We're not completely unfamiliar with soldering irons. We can remember employing one now and then when we were putting together PCs back in the 80s. But even the tiniest nerve ending in our system shrieks at the very thought of opening the Eee's case and applying a piece of heated metal to its circuitry.

Look at it this way. It wasn't easy to get hold of this thing. It took until approximately 1.30pm today, applying every bit of skullduggery we could muster, to track down a single Eee PC that had somehow escaped the clutches of who knows how many desperate would-be buyers at the Myer department store chain.
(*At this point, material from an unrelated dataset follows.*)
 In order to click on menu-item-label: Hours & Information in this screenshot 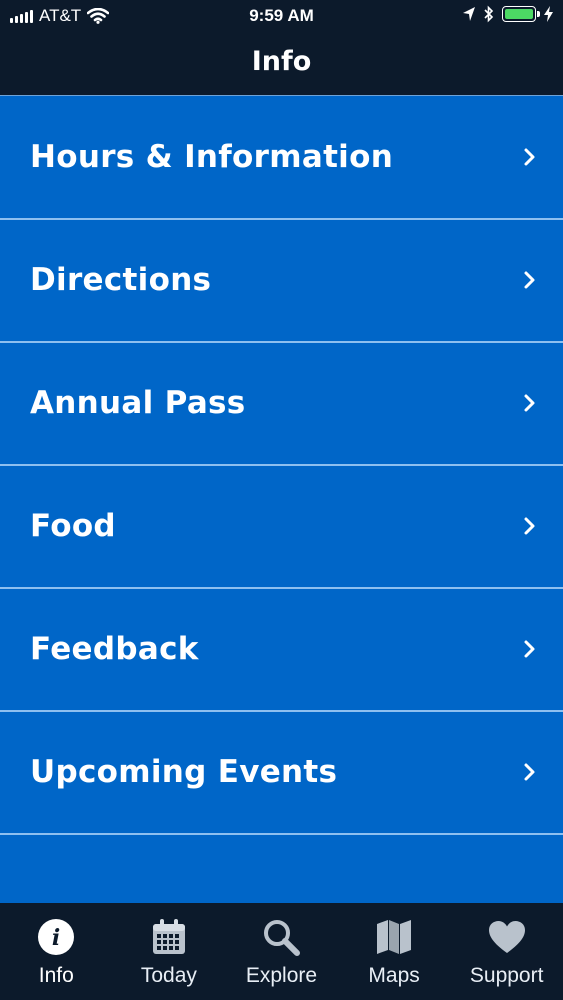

Apparently the poor little thing had spent the last few days hiding somewhere in the HighPoint shopping centre, and had possibly only been spotted when it slipped out for a quick Eee pee-pee. Immediately we learned of its existence, however, we zoomed out there on the Scarabeo 250 and begged the shopping assistant to take a $499 bite out of our credit card and hand it over, which, very generously, she did.

Returning to ShrinkAge Central, we set about commissioning our brand new love object. We can be quite brutal with BIOSes and drivers. We can take a claw hammer to a Registry. We're perfectly happy to do the basic hacking   that dramatically improves the Eee PC's interface. But when it comes to, say, wiring up a USB port  and switching voltages from 5v to 3.5v, we can feel our mouth starting to dry out.